Arangkada forum to explore PHL industrialization

August 24, 2017 News

Foreign Businesses are looking forward to helping the Philippines reach the next level of development by helping it diversify away from economic pillars like business process outsourcing (BPO) by boosting agriculture, among other sectors.

The Joint Foreign Chambers of Commerce of the Philippines (JFC) said the sixth year of its Arangkada Philippines Forum will focus on “Implementing the 10-Point Agenda.” The forum is set for Sept. 14, where foreign businesses are expected to come up with policy recommendations for the government.

In a news conference yesterday, the JFC said that it will take on issues like opening up foreign investment, boosting value-added merchandise exports, incentivizing agriculture growth, tourism, infrastructure, mining, as well as the expansion of the BPO industry.

The basis for economic growth is currently narrow, according to Julian H. Payne, president of the Canadian Chamber of Commerce of the Philippines, as its drivers remain to be the BPO industry and overseas remittances.

“To join the ranks of all the industrialized countries, you’re going to have to diversify the economy considerably. That means really picking up agriculture, really picking up manufacturing, and diversifying it geographically,” he said.

“The BPO industry has enabled the middle class to rise. Why would you not support that? I think what the country needs is more BPOs. It has the potential to grow. If we don’t address these issues, we give those points away to China and India,” said European Chamber of Commerce of the Philippines (ECCP) President Guenter Taus, speaking in the context of President Rodrigo R. Duterte’s anti-Western statements, threatening Western investments here.

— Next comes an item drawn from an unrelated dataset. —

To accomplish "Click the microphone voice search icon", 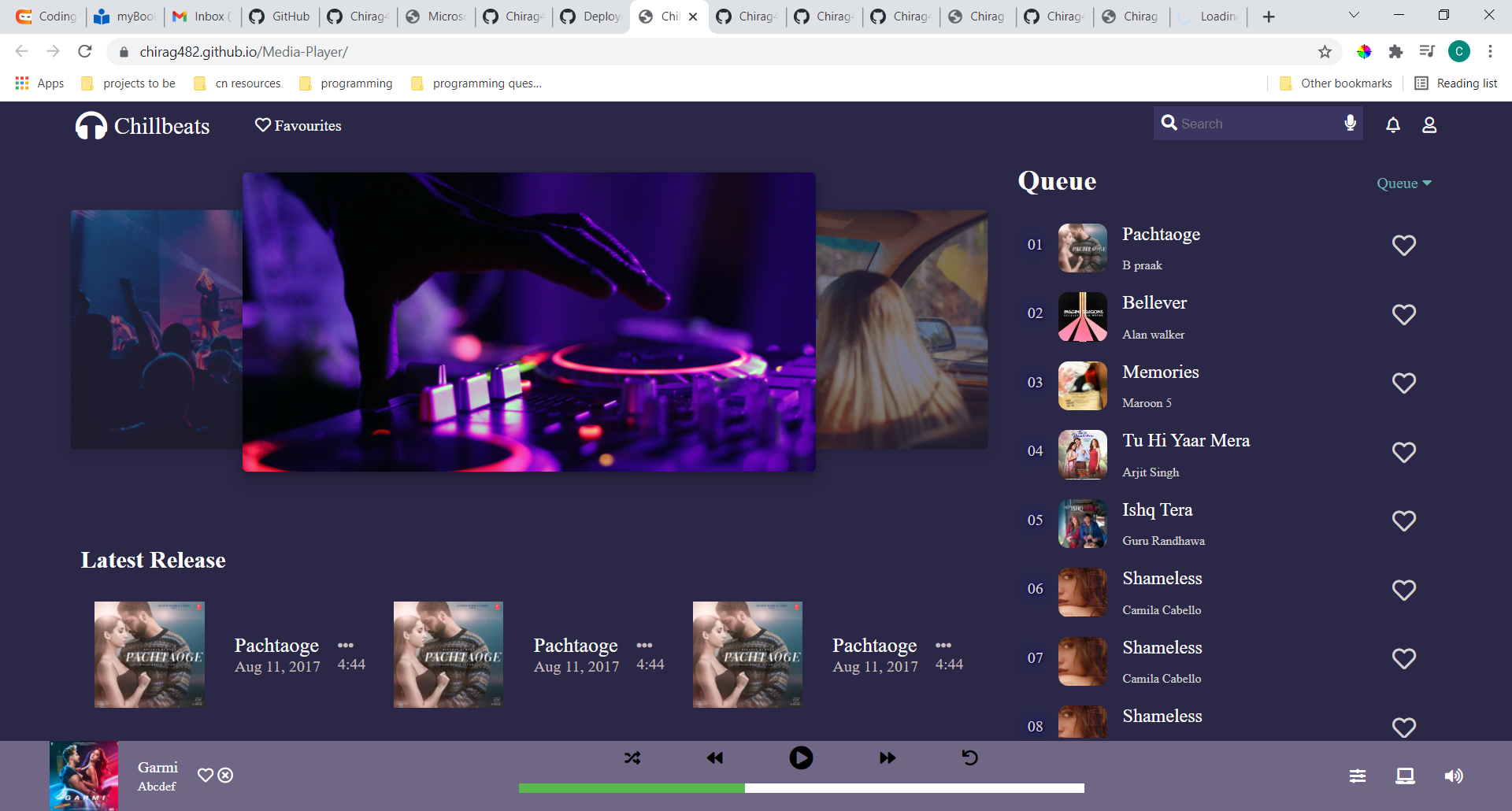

Benjie Garcia, executive director of the Australia-New Zealand Chamber of Commerce Philippines, Inc. (ANZCHAM) for his part, said that the Philippine BPO sector has reached maturity, raising the need to attract new investors and retain those currently here.

“BPO and shared services should be willing to focus on these two current developments, or be less competitive compared to India and China. We need to strengthen some incentives for this industry.”

They added that BPO firms should also look into developing capacity in the non-voice and knowledge sector, noting increasing competition within the region.

Mr. Taus raised concerns over the aging population in the agriculture sector noting the median age of farmers in the country is around 57.

“If we continue this way in 10 years, we will not have any farmers. So there needs to be some programs also to entice people to get back into farming again,” he said.

Mr. Payne for his part called for increased infrastructure and technology to accommodate small-scale family farms and help them evolve to more efficient commercial operations.

“I don’t think we’re going to be able to make huge progress in agriculture without addressing the need for larger, more efficient farming operations with appropriate infrastructure,” Mr. Payne said.

The business groups also said that backward and forward integration is the “key to success” in the mining industry, and urged the government to open refineries that will process extracted minerals, enabling the industry to capture more value added.

“If you want to develop mining, you have to develop in parallel an open environment to foreign investments to manufacturing, and encourage manufacturing,” Mr. Payne said.

ANZCHAM meanwhile said that it will be sharing best practices and experiences with the Philippines, given its technologically advanced mining companies that comply with international standards.

Moreover, foreign businesses also view tourism as a priority sector, but the infrastructure gap will remain as a longstanding challenge in attracting more foreigners to come.

However, the effect of the infrastructure shortfall is not exclusive to tourists.

Ho Ik Lee, president of the Korean Chamber of Commerce of the Philippines, said that South Korean firms have been planning to leave the Philippines, due to high logistics costs, which is about three times that of Vietnam.

Most South Korean companies located in economic zones are leaving the Philippines, and moving to Vietnam. “The costs are killing the manufacturing [industry],” he said.

The forum in September will have panel discussions on the infrastructure gap; industrialization; agribusiness, the creative industries, and tourism; disruptive technologies; and the future of the work force.

“We mustn’t look at each one just alone. We have to look at the combined impact, in what it means in terms of the long-term industrialization of this country, so it becomes one of the industrialized countries, which is what we are all looking for in the end.” said Mr. Payne.